为什么 max() 有时会返回 nan 有时会忽略它? [英] Why does max() sometimes return nan and sometimes ignores it?
问题描述
这个问题是由一个答案我不久前给出的.
This question is motivated by an answer I gave a while ago.
假设我有一个这样的数据框
Let's say I have a dataframe like this
import numpy as np
import pandas as pd
df = pd.DataFrame({'a': [1, 2, np.nan], 'b': [3, np.nan, 10], 'c':[np.nan, 5, 34]})
a b c
0 1.0 3.0 NaN
1 2.0 NaN 5.0
2 NaN 10.0 34.0
我想用行的最大值替换 NaN
,我可以做到
and I want to replace the NaN
by the maximum of the row, I can do
df.apply(lambda row: row.fillna(row.max()), axis=1)
这给了我想要的输出
a b c
0 1.0 3.0 3.0
1 2.0 5.0 5.0
2 34.0 10.0 34.0
然而,当我使用
df.apply(lambda row: row.fillna(max(row)), axis=1)
出于某种原因,它仅在三种情况中的两种情况下被正确替换:
for some reason it is replaced correctly only in two of three cases:
a b c
0 1.0 3.0 3.0
1 2.0 5.0 5.0
2 NaN 10.0 34.0
确实,如果我手动检查
max(df.iloc[0, :])
max(df.iloc[1, :])
max(df.iloc[2, :])
然后打印
3.0
5.0
nan
什么时候做
df.iloc[0, :].max()
df.iloc[1, :].max()
df.iloc[2, :].max()
它打印预期的
3.0
5.0
34.0
我的问题是为什么 max()
在三种情况中的 1 种情况下都失败了,但在 3 种情况下都没有.为什么 NaN
有时会被忽略,有时却不会?
My question is why max()
fails in 1 of three cases but not in all 3. Why are the NaN
sometimes ignored and sometimes not?
推荐答案
原因是 max
的工作原理是将第一个值作为迄今为止看到的最大值",然后检查彼此的值看看它是否大于目前看到的最大值.但是 nan
被定义为与它的比较总是返回 False --- 也就是说, nan >1
为假但 1 >nan
也是假的.
The reason is that max
works by taking the first value as the "max seen so far", and then checking each other value to see if it is bigger than the max seen so far.
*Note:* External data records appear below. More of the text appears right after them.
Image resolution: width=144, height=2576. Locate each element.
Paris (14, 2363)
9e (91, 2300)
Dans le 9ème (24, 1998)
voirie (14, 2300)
But nan
is defined so that comparisons with it always return False --- that is, nan > 1
is false but 1 > nan
is also false.
所以如果你以 nan
作为数组中的第一个值开始,每次后续的比较都会检查是否 some_other_value >南
.这将始终为 false,因此 nan
将保留其迄今为止所见最大"的位置.另一方面,如果 nan
不是第一个值,那么当它到达时,比较 nan >max_so_far
将再次为假.但在这种情况下,这意味着当前迄今为止看到的最大值"(不是 nan
)将保持迄今为止看到的最大值,因此 nan 将始终被丢弃.
So if you start with nan
as the first value in the array, every subsequent comparison will be check whether some_other_value > nan
. This will always be false, so nan
will retain its position as "max seen so far". On the other hand, if nan
is not the first value, then when it is reached, the comparison nan > max_so_far
will again be false. But in this case that means the current "max seen so far" (which is not nan
) will remain the max seen so far, so the nan will always be discarded.
这篇关于为什么 max() 有时会返回 nan 有时会忽略它?的文章就介绍到这了,希望我们推荐的答案对大家有所帮助,也希望大家多多支持IT屋!